Josh Groban - Believe Lyrics
Lyrics
Children sleeping
snow is softly falling.
Dreams are calling
like bells in the distance.
We were dreamers not so long ago.
But one by one we all had to grow up.
When it seems the magic slipped away,
we find it all again on Christmas day...
Believe in what your heart is saying,
hear the melody that's playing.
There's no time to waste,
there's so much to celebrate.
Believe in what you feel inside,
And give your dreams the wings to fly.
You have everything you need,
If you just believe.
Trains move quickly to their journey's end.
Destinations are where we begin again.
Ships go sailing far across the sea.
Trusting starlight, to get where they need to be.
When it seems that we have lost our way,
we find ourselves again on Christmas day...
Believe in what your heart is saying,
hear the melody that's playing.
There's no time to waste,
there's so much if you just believe.
When it seems that we have lost our way,
We find ourselves again on Christmas day.
Believe in what your heart is saying,
hear the melody that's playing.
There's no time to waste,
there's so much to celebrate.
Believe in what you feel inside,
And give your dreams the wings to fly.
You have everything you need,
If you just believe.
If you just believe.
If you just believe.
If you just believe.
Just believe.
Just believe.
Video
Believe
Meaning & Inspiration
"Believe in what your heart is saying."
That’s a nice sentiment for a holiday movie, Josh Groban. It’s warm, it’s comforting, and it sounds great while you’re wrapping gifts or sitting by a fire. But let’s be honest—if I took that advice to a job interview after my third rejection of the month, or sat with it in a room that just got a little quieter because someone I love isn't coming home for the holidays, it wouldn’t just fall flat. It would feel like a punch in the gut.
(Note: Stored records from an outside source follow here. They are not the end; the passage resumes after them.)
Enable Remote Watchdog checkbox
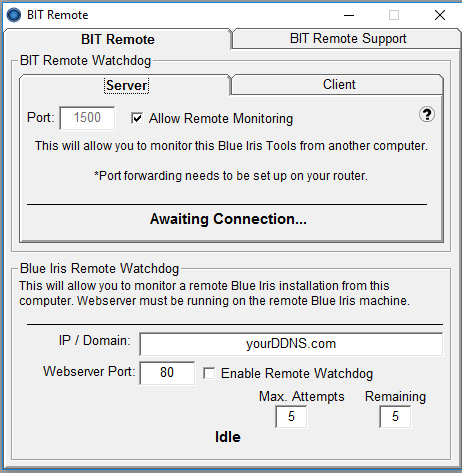This screenshot has height=473, width=462. [x=209, y=373]
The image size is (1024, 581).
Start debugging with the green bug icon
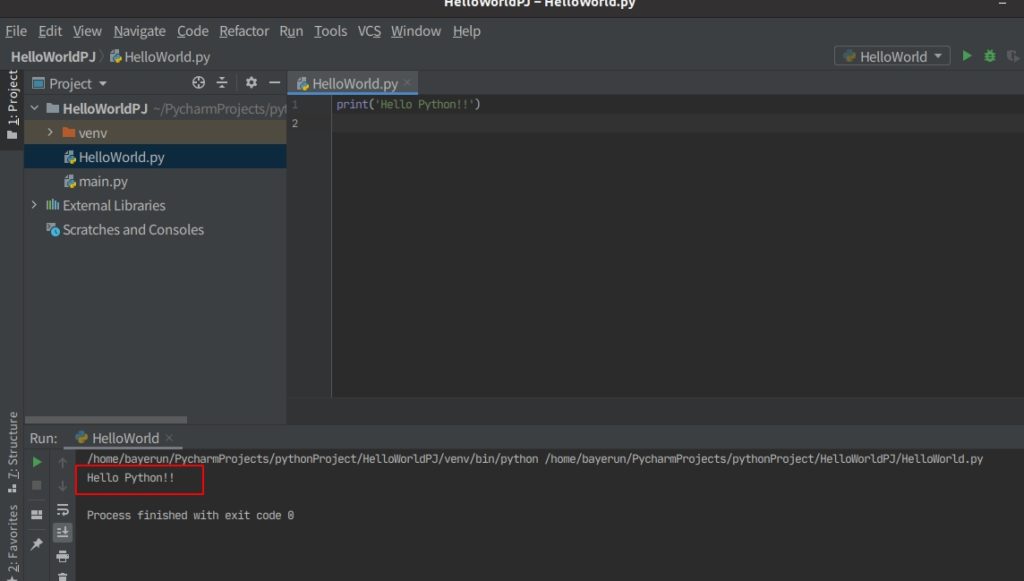click(990, 56)
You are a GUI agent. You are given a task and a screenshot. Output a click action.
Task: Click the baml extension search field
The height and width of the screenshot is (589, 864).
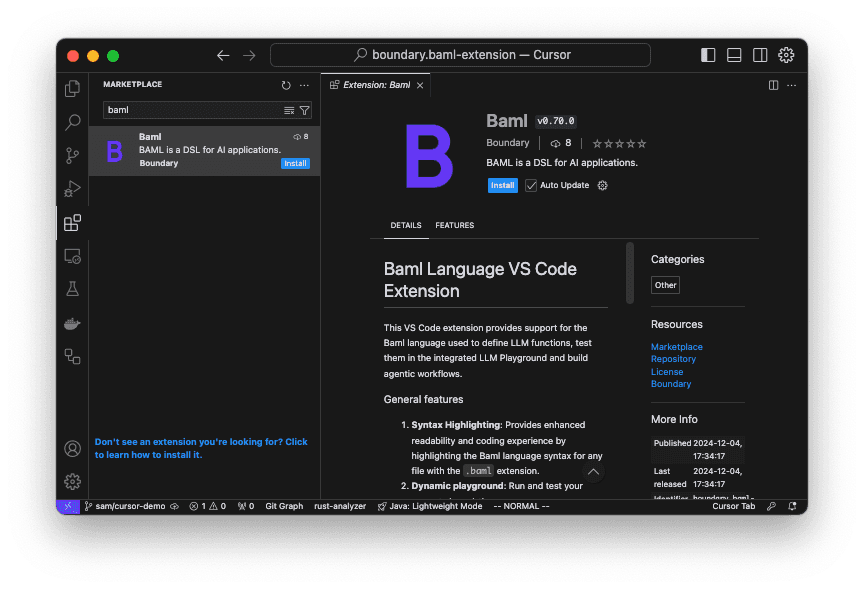click(192, 111)
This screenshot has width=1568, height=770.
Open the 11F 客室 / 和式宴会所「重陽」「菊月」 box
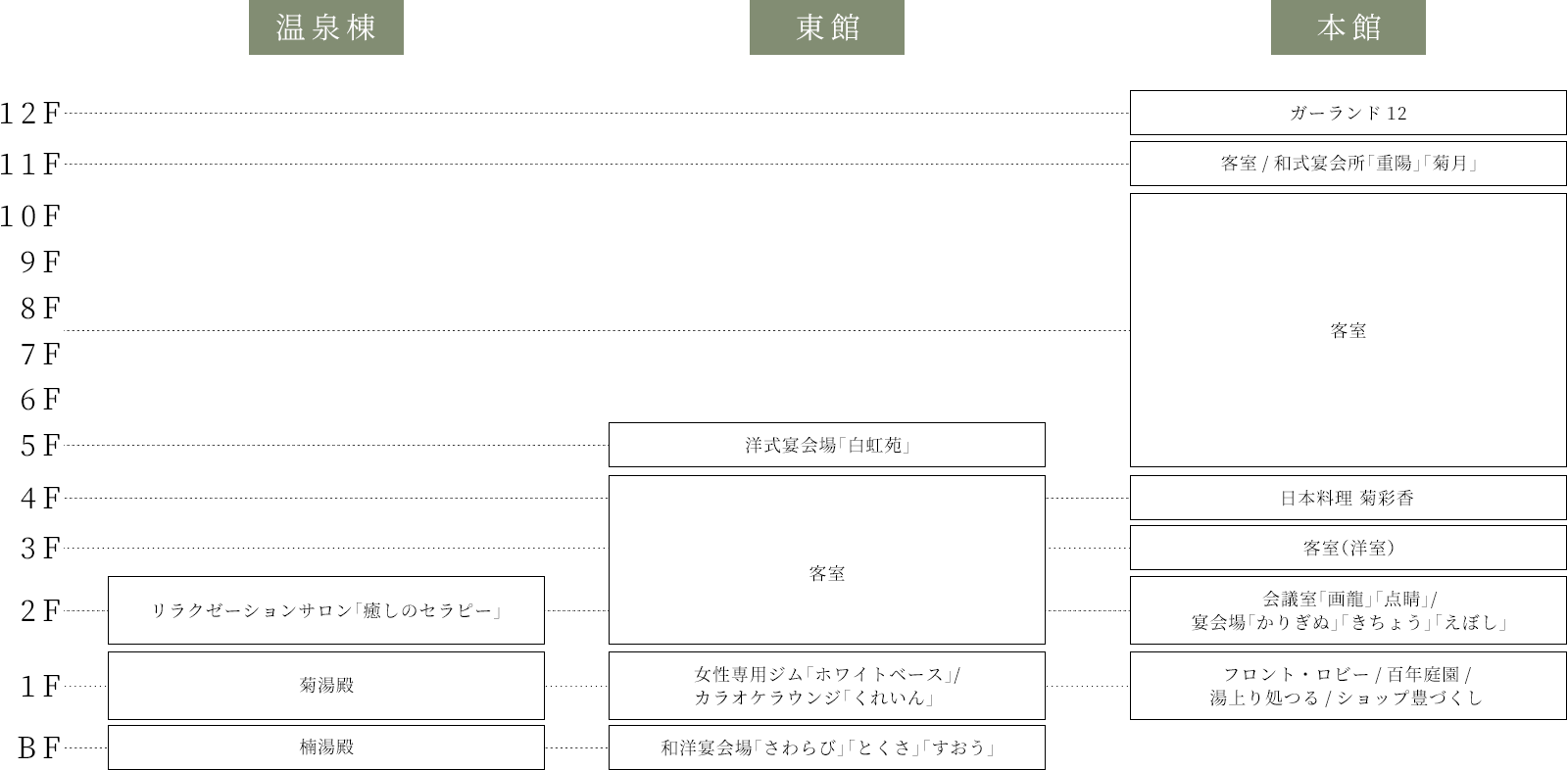click(x=1348, y=164)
My heart is a notoriously unreliable narrator. It lies to me when I’m afraid. It convinces me that I’m worthless when I’m lonely, and it tells me that my own will is enough to move mountains when I’m desperate. If I follow my heart, I usually end up lost.
We talk a lot about "believing" as if it’s a magical lever we pull to make reality snap into place. If you just believe, you have everything you need. That’s Cheap Grace wrapped in bows and tinsel. It suggests that if things aren't working out—if the house is silent, if the bank account is empty, if the grief feels heavy—it’s because I just didn’t believe hard enough. That’s a heavy burden to put on someone who’s already running on fumes.
The Bible has a different take on faith, and it’s usually less about "believing in yourself" and more about being dragged along by something that exists outside of your own whims. Mark 9:24 gives us that father crying out to Jesus, "I believe; help my unbelief!" He’s not talking about some airy-fairy, "follow your dreams" brand of conviction. He’s talking about a gut-wrenching, desperate hope aimed at someone else. That’s the kind of honesty I’m looking for. It acknowledges that faith isn’t just a feeling; it’s a desperate act of looking at a broken situation and refusing to let that be the final word.
Groban sings about finding yourself again on Christmas day, as if the calendar offers a reset button. But the world doesn't stop turning just because it’s December 25th. The train keeps moving to its end, just like he says, but sometimes that train feels like it’s headed off a cliff.
I want to believe, I really do. But I need more than a melody in my head. I need to know that there’s someone actually hearing the silence when the music stops. If the only thing I have is my own heart, I’m in trouble. If faith is just "believing in what I feel inside," then my faith is as fragile as the snow falling outside the window. I’m standing in the back of this room, waiting for someone to tell me that it’s okay if I don't feel the magic—that maybe, just maybe, the truth is found in the grit of the waiting rather than the hype of the celebration.